(Entries for locating text and elements)
··········
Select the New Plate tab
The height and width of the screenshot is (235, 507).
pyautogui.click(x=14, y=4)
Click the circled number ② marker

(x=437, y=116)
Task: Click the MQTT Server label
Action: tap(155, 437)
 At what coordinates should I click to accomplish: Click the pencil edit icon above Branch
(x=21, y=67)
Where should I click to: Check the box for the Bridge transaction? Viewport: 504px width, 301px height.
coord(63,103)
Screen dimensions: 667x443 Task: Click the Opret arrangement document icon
··········
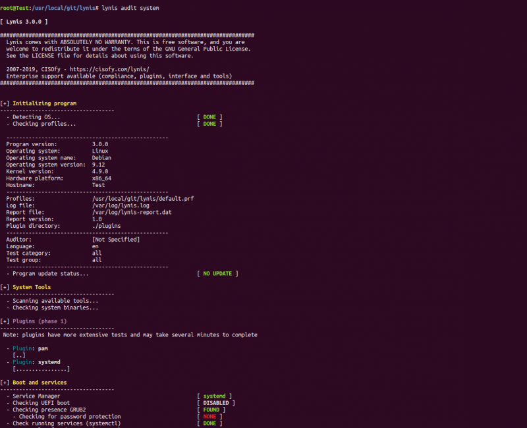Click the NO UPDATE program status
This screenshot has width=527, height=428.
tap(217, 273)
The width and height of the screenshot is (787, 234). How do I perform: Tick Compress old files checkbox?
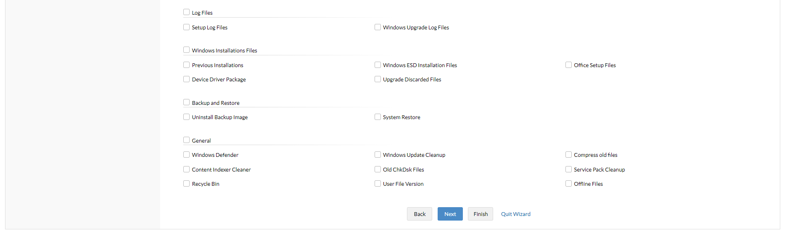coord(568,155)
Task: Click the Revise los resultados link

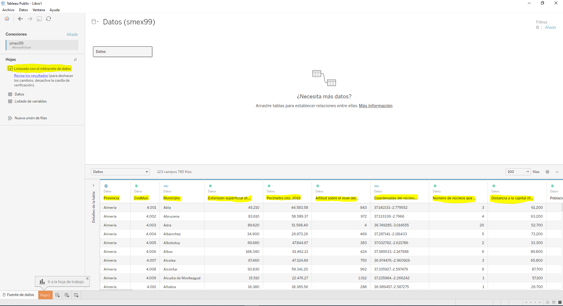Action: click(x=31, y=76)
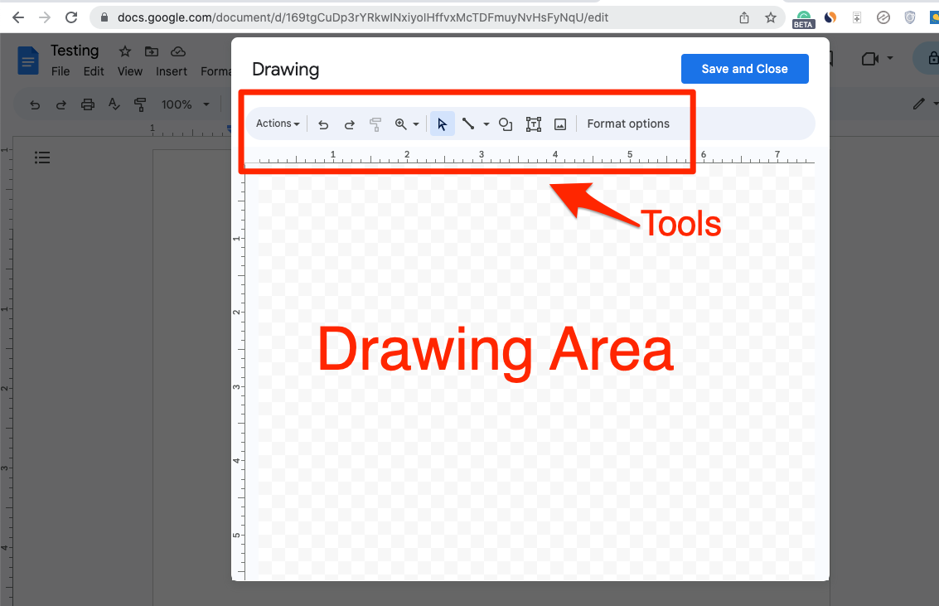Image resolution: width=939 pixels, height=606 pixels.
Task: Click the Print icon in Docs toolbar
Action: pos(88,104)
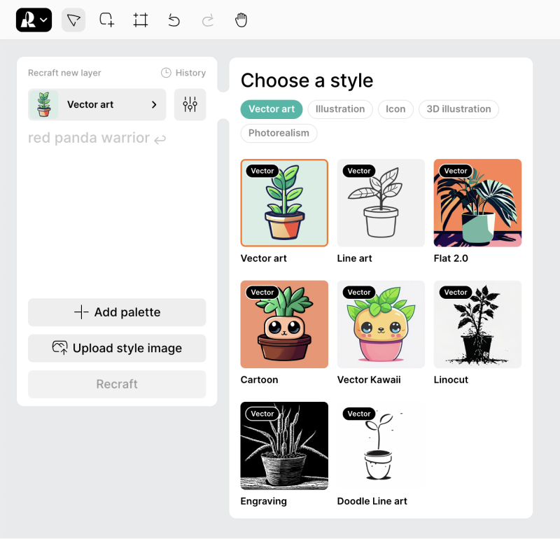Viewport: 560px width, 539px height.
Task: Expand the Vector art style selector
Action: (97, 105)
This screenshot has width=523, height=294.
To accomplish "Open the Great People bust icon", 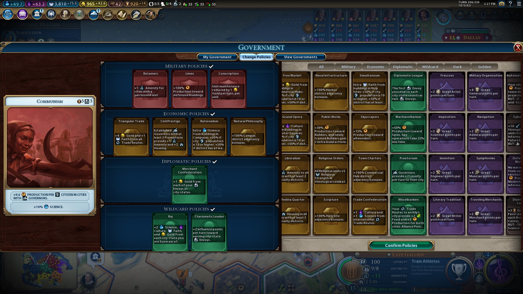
··········
* _Work to do_: Repeat the entries from the line containing "Select the New Plate tab" through the line containing "(x=21, y=67)", inclusive, with nothing changed.

* _Reply to the exercise_:
Select the New Plate tab
The height and width of the screenshot is (235, 507).
pyautogui.click(x=14, y=4)
Click the circled number ② marker

(x=437, y=116)
Task: Click the MQTT Server label
Action: tap(155, 437)
 At what coordinates should I click to accomplish: Click the pencil edit icon above Branch
(x=21, y=67)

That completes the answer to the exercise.